Am Abend nach der Show im Nationaltheater sitze ich in der Villa Massimo mit der Politikwissenschaftlerin Chantal Mouffe zusammen, die zufällig auch in Rom ist. Der Universalismus unserer Bibelinterpretation, die Negation der Nebenwidersprüche zum Herstellen von Solidarität ist für sie der Beginn allen Übels: denn Universalismus ist immer auch eine Ideologie der Entrechtung anderer.

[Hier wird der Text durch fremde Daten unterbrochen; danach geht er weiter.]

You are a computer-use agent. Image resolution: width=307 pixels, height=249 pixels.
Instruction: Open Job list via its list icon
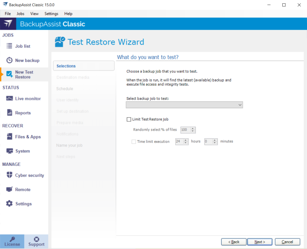coord(9,46)
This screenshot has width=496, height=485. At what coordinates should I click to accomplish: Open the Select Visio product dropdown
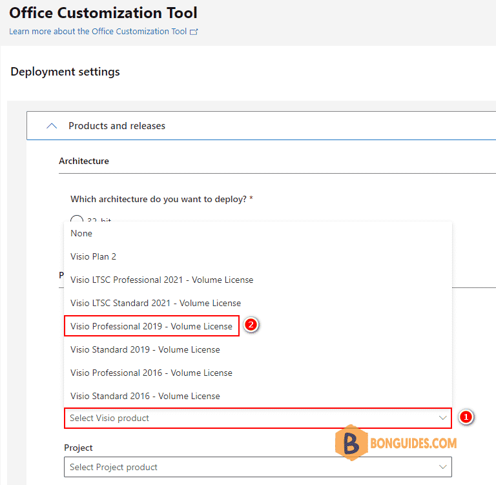click(258, 418)
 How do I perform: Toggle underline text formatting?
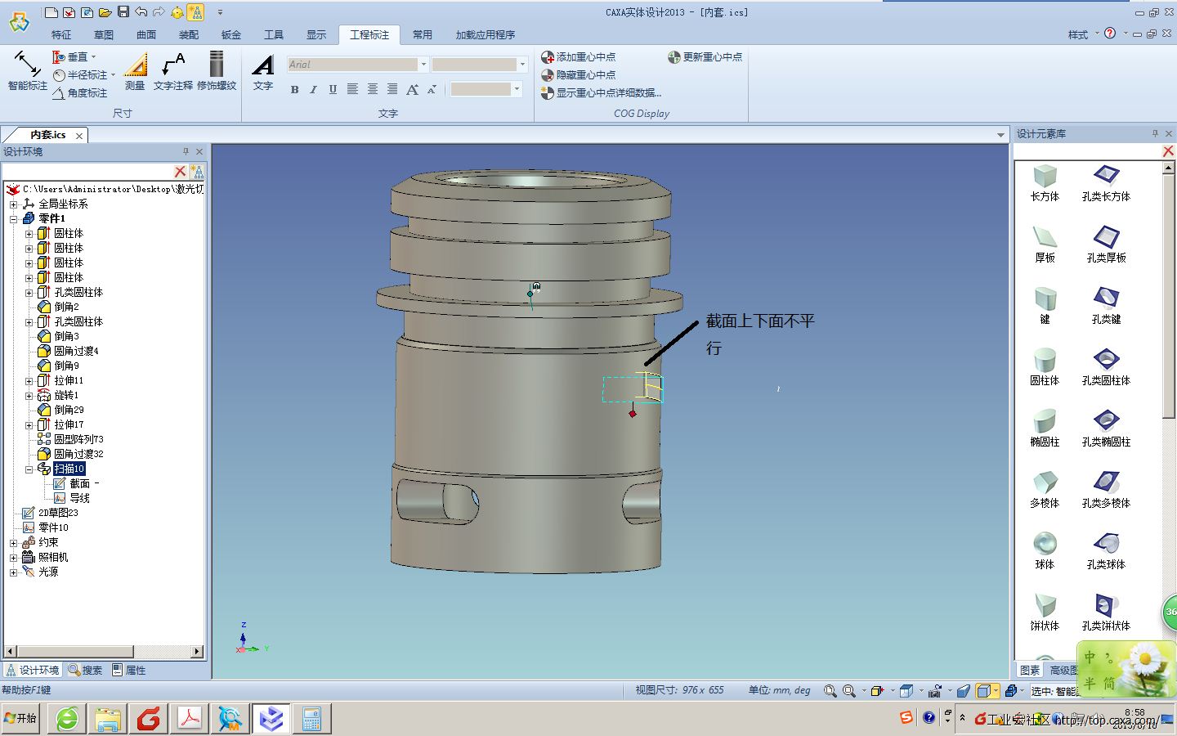click(333, 90)
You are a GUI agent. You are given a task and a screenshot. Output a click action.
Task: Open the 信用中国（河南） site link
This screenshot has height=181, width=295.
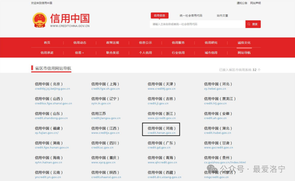(162, 128)
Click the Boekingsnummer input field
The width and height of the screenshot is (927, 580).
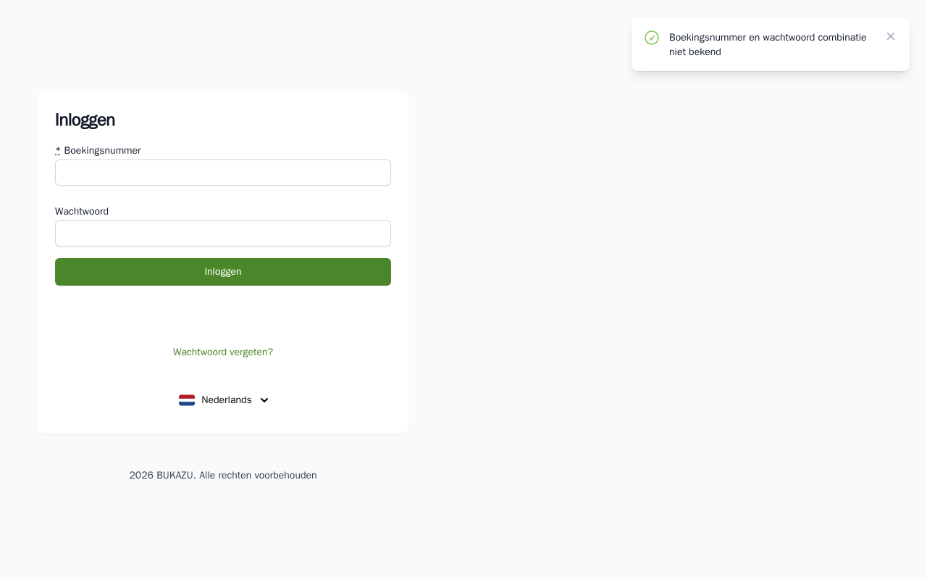tap(223, 173)
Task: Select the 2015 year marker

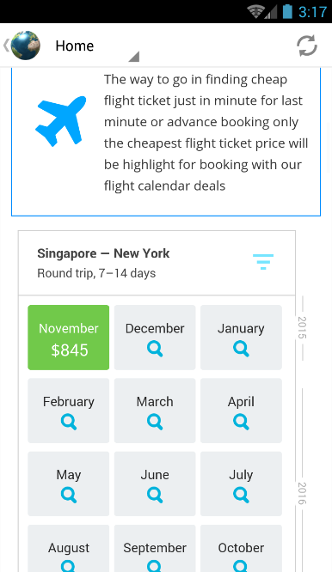Action: tap(303, 327)
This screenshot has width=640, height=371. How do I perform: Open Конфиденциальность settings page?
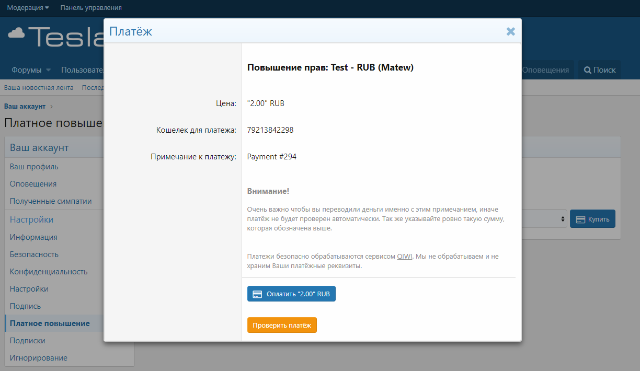pyautogui.click(x=49, y=272)
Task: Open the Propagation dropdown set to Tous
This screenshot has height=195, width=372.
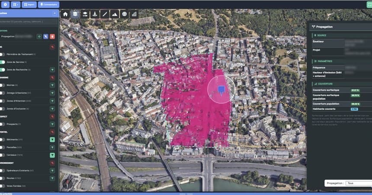Action: point(359,183)
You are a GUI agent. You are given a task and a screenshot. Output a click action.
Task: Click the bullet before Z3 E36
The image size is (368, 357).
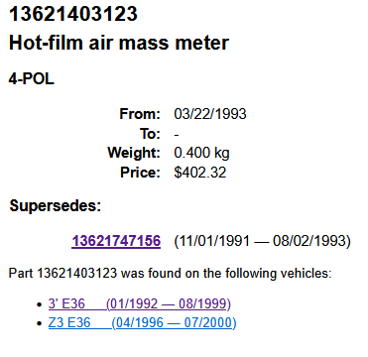[x=40, y=323]
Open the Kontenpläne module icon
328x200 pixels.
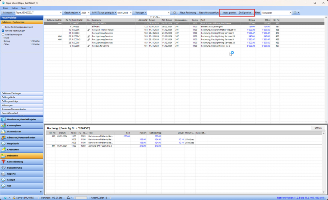4,126
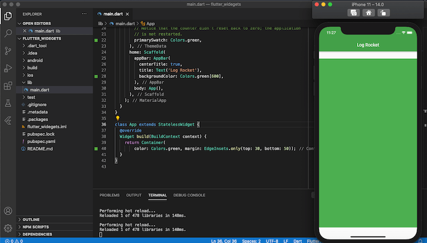The width and height of the screenshot is (427, 243).
Task: Open the Flutter sidebar icon
Action: coord(8,120)
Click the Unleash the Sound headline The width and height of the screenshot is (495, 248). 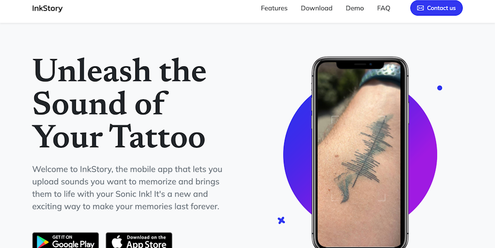click(119, 103)
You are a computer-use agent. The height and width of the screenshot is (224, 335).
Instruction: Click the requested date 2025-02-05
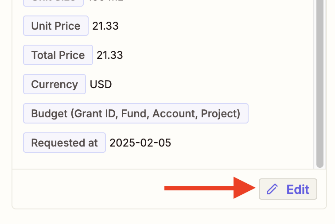(x=140, y=143)
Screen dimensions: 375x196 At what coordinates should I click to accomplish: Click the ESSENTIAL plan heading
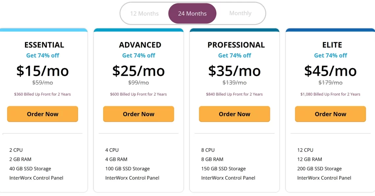[44, 45]
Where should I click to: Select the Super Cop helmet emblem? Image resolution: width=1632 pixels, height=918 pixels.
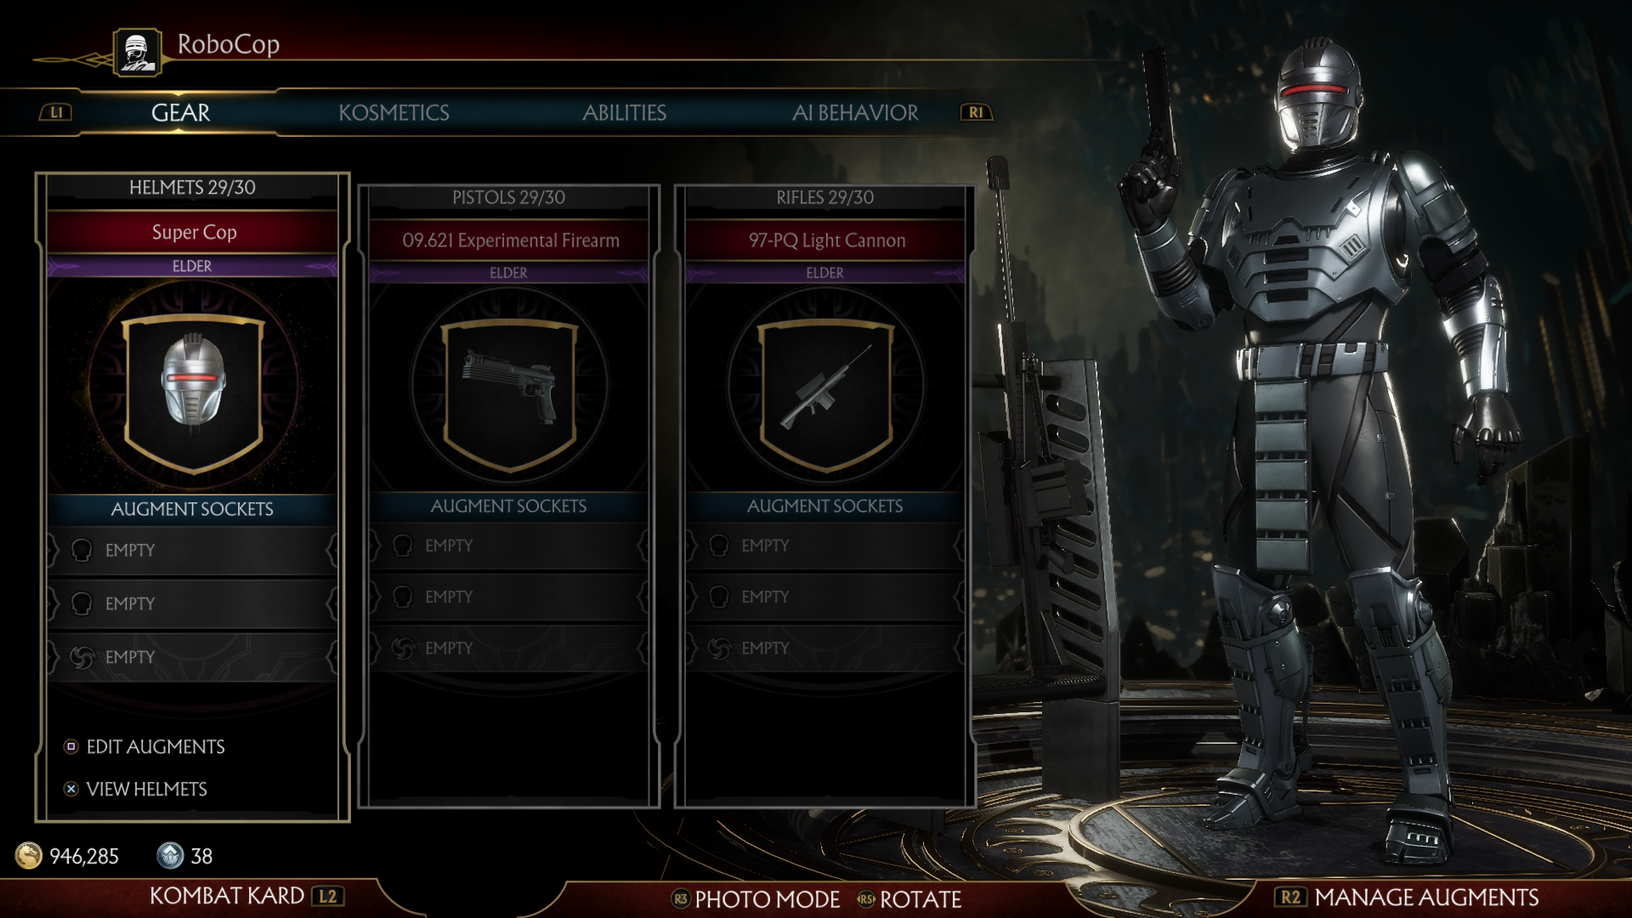194,392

Und hier liegt natürlich der innere Widerspruch des „Neuen Evangeliums“ und vielleicht aller Bibelfilme: nichts ist deprimierender als die wahre Geschichte der katholischen Kirche, für die Mission tatsächlich nichts anderes als Unterwerfung war und damit die Auslöschung zahlloser anderer Religionen.
Das Schlussevent in Rom endete deshalb mit der Taufe eines ehemaligen kongolesischen Landarbeiters, der passenderweise Matthieu, also Matthäus, heißt. So wie Pasolinis Jesus den Stab an Yvan Sagnet übergab, so gibt Sagnet nun dem nächsten Jesus sein Sakrament. Vor der Taufe zitiert Matthieu, der unsere Dreharbeiten über Wochen aufmerksam verfolgt hat, einen berühmten Ausspruch des südafrikanischen Geistlichen Desmond Tutu: „Als die Missionare nach Afrika kamen, hatten sie die Bibel und wir das Land. Sie sagten: ‚Lasst uns beten.‘ Wir schlossen unsere Augen. Und als wir sie wieder öffneten, hatten wir die Bibel und sie das Land.“
Nächstes Jahr wird Matthieu selbst den Erlöser spielen in einem neuen Jesusfilm. Ein Film, der nur deshalb produziert wird, um mit dem Erlös jenes Land zurückzukaufen, das vor 400 Jahren im Namen der Bibel enteignet wurde.
Denn das Land seiner Urahnen gehört heute der Firma Unilever, die dort 50 Jahre lang Palmöl anbaute, bis die Erde nichts mehr hergab. Bald wird es wieder den Arbeiter*innen gehören. Und vielleicht ist genau dies der heilbringende Charakter der Schrift: das Evangelium als Waffe der Entrechteten wieder zu entdecken, so wie es einst geschrieben wurde.